Assignment
Once the records below have been read, copy them all out exactly.

[[ Records for the task open ]]

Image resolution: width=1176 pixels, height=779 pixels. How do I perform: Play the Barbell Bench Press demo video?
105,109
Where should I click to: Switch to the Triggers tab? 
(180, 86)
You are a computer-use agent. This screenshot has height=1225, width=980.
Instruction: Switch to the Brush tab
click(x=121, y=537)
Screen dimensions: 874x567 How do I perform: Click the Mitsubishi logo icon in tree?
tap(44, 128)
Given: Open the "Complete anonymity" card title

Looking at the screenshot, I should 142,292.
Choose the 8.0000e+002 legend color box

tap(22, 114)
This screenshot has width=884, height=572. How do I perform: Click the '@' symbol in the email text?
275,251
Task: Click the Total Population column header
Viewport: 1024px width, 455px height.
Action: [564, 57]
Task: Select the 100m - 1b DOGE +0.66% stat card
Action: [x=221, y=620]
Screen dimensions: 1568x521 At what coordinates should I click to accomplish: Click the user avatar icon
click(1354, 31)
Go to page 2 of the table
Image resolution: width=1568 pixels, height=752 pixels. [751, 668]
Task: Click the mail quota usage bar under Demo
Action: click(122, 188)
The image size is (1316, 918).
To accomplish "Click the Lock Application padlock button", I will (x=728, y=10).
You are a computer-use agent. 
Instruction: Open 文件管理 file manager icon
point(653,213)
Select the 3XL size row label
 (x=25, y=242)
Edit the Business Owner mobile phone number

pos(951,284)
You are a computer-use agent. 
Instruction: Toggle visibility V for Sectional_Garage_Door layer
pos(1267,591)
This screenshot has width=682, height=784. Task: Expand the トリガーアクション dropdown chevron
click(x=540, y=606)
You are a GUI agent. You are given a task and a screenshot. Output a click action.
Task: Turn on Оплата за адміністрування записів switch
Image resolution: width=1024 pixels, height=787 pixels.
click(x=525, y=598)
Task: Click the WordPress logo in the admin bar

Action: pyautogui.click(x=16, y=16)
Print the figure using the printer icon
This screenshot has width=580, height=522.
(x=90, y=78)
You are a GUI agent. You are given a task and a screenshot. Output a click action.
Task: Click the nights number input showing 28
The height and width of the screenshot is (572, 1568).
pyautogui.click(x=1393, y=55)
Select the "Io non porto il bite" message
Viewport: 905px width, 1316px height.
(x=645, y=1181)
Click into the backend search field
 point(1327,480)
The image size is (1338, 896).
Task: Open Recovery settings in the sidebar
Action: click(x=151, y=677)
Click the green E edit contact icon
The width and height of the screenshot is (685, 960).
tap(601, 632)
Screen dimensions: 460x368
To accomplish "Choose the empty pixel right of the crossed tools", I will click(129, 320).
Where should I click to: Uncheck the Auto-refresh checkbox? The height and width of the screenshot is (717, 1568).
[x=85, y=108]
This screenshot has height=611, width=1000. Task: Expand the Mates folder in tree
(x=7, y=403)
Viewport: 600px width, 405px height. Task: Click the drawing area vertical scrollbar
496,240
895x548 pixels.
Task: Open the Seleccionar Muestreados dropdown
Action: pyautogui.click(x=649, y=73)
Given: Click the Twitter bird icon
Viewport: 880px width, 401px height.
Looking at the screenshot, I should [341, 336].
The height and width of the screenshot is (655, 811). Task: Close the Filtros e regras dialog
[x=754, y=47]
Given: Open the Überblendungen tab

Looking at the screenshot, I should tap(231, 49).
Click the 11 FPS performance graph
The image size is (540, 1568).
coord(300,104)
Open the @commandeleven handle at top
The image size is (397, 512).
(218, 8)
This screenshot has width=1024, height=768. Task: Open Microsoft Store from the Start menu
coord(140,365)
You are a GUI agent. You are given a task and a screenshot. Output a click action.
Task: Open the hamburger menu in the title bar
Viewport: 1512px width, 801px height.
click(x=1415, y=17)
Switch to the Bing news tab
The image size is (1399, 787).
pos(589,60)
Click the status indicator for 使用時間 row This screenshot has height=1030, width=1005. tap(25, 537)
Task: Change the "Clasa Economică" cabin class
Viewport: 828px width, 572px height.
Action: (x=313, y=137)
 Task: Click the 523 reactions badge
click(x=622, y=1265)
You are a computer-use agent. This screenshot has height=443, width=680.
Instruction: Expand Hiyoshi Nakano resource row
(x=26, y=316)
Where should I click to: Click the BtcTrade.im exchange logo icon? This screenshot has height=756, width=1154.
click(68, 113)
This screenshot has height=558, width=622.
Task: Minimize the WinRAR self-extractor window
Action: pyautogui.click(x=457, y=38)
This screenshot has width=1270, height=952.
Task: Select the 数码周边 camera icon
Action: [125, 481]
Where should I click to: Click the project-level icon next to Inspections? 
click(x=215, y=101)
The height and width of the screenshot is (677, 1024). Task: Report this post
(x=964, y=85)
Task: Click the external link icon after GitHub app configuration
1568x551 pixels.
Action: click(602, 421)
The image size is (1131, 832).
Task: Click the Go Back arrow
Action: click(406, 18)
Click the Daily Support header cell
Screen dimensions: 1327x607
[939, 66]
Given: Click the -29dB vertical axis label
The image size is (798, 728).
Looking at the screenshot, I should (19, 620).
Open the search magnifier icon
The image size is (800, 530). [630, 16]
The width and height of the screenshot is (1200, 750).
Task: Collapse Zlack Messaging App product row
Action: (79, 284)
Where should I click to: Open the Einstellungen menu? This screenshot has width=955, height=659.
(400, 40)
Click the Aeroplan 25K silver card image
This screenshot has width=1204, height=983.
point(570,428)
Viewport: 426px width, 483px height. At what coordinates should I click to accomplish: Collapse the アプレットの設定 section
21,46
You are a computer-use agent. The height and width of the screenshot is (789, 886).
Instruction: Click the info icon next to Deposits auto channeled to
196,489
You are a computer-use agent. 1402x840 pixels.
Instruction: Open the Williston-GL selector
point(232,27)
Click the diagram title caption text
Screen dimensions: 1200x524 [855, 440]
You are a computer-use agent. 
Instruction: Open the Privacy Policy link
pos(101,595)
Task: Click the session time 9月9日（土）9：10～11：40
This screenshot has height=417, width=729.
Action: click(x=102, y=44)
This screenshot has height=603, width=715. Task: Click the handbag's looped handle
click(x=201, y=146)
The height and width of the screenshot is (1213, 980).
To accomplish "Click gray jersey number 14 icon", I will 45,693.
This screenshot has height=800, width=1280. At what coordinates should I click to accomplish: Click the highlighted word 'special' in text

[[ Records for the task closed ]]

Written answer
Image resolution: width=1176 pixels, height=779 pixels. How do I perform: Play the Barbell Bench Press demo video?
105,109
Where should I click to: Switch to the Triggers tab? 
(180, 86)
You are a computer-use agent. This screenshot has height=1225, width=980.
Instruction: Switch to the Brush tab
click(x=121, y=537)
Screen dimensions: 874x567 How do I perform: Click the Mitsubishi logo icon in tree?
tap(44, 128)
Given: Open the "Complete anonymity" card title

Looking at the screenshot, I should 142,292.
Choose the 8.0000e+002 legend color box

tap(22, 114)
This screenshot has width=884, height=572. How do I perform: Click the '@' symbol in the email text?
275,251
Task: Click the Total Population column header
Viewport: 1024px width, 455px height.
Action: [564, 57]
Task: Select the 100m - 1b DOGE +0.66% stat card
Action: [x=221, y=620]
Screen dimensions: 1568x521 At what coordinates should I click to accomplish: Click the user avatar icon
click(1354, 31)
Go to page 2 of the table
Image resolution: width=1568 pixels, height=752 pixels. [751, 668]
Task: Click the mail quota usage bar under Demo
Action: click(122, 188)
The image size is (1316, 918).
To accomplish "Click the Lock Application padlock button", I will (x=728, y=10).
You are a computer-use agent. 
Instruction: Open 文件管理 file manager icon
point(653,213)
Select the 3XL size row label
 (x=25, y=242)
Edit the Business Owner mobile phone number

pos(951,284)
You are a computer-use agent. 
Instruction: Toggle visibility V for Sectional_Garage_Door layer
pos(1267,591)
This screenshot has width=682, height=784. Task: Expand the トリガーアクション dropdown chevron
click(x=540, y=606)
You are a GUI agent. You are given a task and a screenshot. Output a click action.
Task: Turn on Оплата за адміністрування записів switch
Image resolution: width=1024 pixels, height=787 pixels.
click(x=525, y=598)
Task: Click the WordPress logo in the admin bar

Action: pyautogui.click(x=16, y=16)
Print the figure using the printer icon
This screenshot has width=580, height=522.
(x=90, y=78)
You are a GUI agent. You are given a task and a screenshot. Output a click action.
Task: Click the nights number input showing 28
The height and width of the screenshot is (572, 1568).
pyautogui.click(x=1393, y=55)
Select the "Io non porto il bite" message
Viewport: 905px width, 1316px height.
(x=645, y=1181)
Click into the backend search field
 point(1327,480)
The image size is (1338, 896).
Task: Open Recovery settings in the sidebar
Action: click(x=151, y=677)
Click the green E edit contact icon
The width and height of the screenshot is (685, 960).
tap(601, 632)
Screen dimensions: 460x368
To accomplish "Choose the empty pixel right of the crossed tools", I will click(129, 320).
Where should I click to: Uncheck the Auto-refresh checkbox? The height and width of the screenshot is (717, 1568).
[x=85, y=108]
This screenshot has height=611, width=1000. Task: Expand the Mates folder in tree
(x=7, y=403)
Viewport: 600px width, 405px height. Task: Click the drawing area vertical scrollbar
496,240
895x548 pixels.
Task: Open the Seleccionar Muestreados dropdown
Action: pyautogui.click(x=649, y=73)
Given: Click the Twitter bird icon
Viewport: 880px width, 401px height.
Looking at the screenshot, I should [341, 336].
The height and width of the screenshot is (655, 811). Task: Close the Filtros e regras dialog
[x=754, y=47]
Given: Open the Überblendungen tab

Looking at the screenshot, I should tap(231, 49).
Click the 11 FPS performance graph
The image size is (540, 1568).
coord(300,104)
Open the @commandeleven handle at top
The image size is (397, 512).
(218, 8)
This screenshot has width=1024, height=768. Task: Open Microsoft Store from the Start menu
coord(140,365)
You are a GUI agent. You are given a task and a screenshot. Output a click action.
Task: Open the hamburger menu in the title bar
Viewport: 1512px width, 801px height.
click(x=1415, y=17)
Switch to the Bing news tab
The image size is (1399, 787).
pos(589,60)
Click the status indicator for 使用時間 row This screenshot has height=1030, width=1005. tap(25, 537)
Task: Change the "Clasa Economică" cabin class
Viewport: 828px width, 572px height.
Action: (x=313, y=137)
 Task: Click the 523 reactions badge
click(x=622, y=1265)
You are a computer-use agent. This screenshot has height=443, width=680.
Instruction: Expand Hiyoshi Nakano resource row
(x=26, y=316)
Where should I click to: Click the BtcTrade.im exchange logo icon? This screenshot has height=756, width=1154.
click(68, 113)
This screenshot has height=558, width=622.
Task: Minimize the WinRAR self-extractor window
Action: pyautogui.click(x=457, y=38)
This screenshot has width=1270, height=952.
Task: Select the 数码周边 camera icon
Action: [125, 481]
Where should I click to: Click the project-level icon next to Inspections? 
click(x=215, y=101)
The height and width of the screenshot is (677, 1024). Task: Report this post
(x=964, y=85)
Task: Click the external link icon after GitHub app configuration
1568x551 pixels.
Action: click(602, 421)
The image size is (1131, 832).
Task: Click the Go Back arrow
Action: click(406, 18)
Click the Daily Support header cell
Screen dimensions: 1327x607
[939, 66]
Given: Click the -29dB vertical axis label
The image size is (798, 728).
Looking at the screenshot, I should (19, 620).
Open the search magnifier icon
The image size is (800, 530). [630, 16]
The width and height of the screenshot is (1200, 750).
Task: Collapse Zlack Messaging App product row
Action: (79, 284)
Where should I click to: Open the Einstellungen menu? This screenshot has width=955, height=659.
(400, 40)
Click the Aeroplan 25K silver card image
This screenshot has width=1204, height=983.
point(570,428)
Viewport: 426px width, 483px height. At what coordinates should I click to accomplish: Collapse the アプレットの設定 section
21,46
You are a computer-use agent. The height and width of the screenshot is (789, 886).
Instruction: Click the info icon next to Deposits auto channeled to
196,489
You are a computer-use agent. 1402x840 pixels.
Instruction: Open the Williston-GL selector
point(232,27)
Click the diagram title caption text
Screen dimensions: 1200x524 [855, 440]
You are a computer-use agent. 
Instruction: Open the Privacy Policy link
pos(101,595)
Task: Click the session time 9月9日（土）9：10～11：40
This screenshot has height=417, width=729.
Action: click(x=102, y=44)
This screenshot has height=603, width=715. Task: Click the handbag's looped handle
click(x=201, y=146)
The height and width of the screenshot is (1213, 980).
To accomplish "Click gray jersey number 14 icon", I will 45,693.
This screenshot has height=800, width=1280. At what coordinates should I click to accomplish: Click the highlighted word 'special' in text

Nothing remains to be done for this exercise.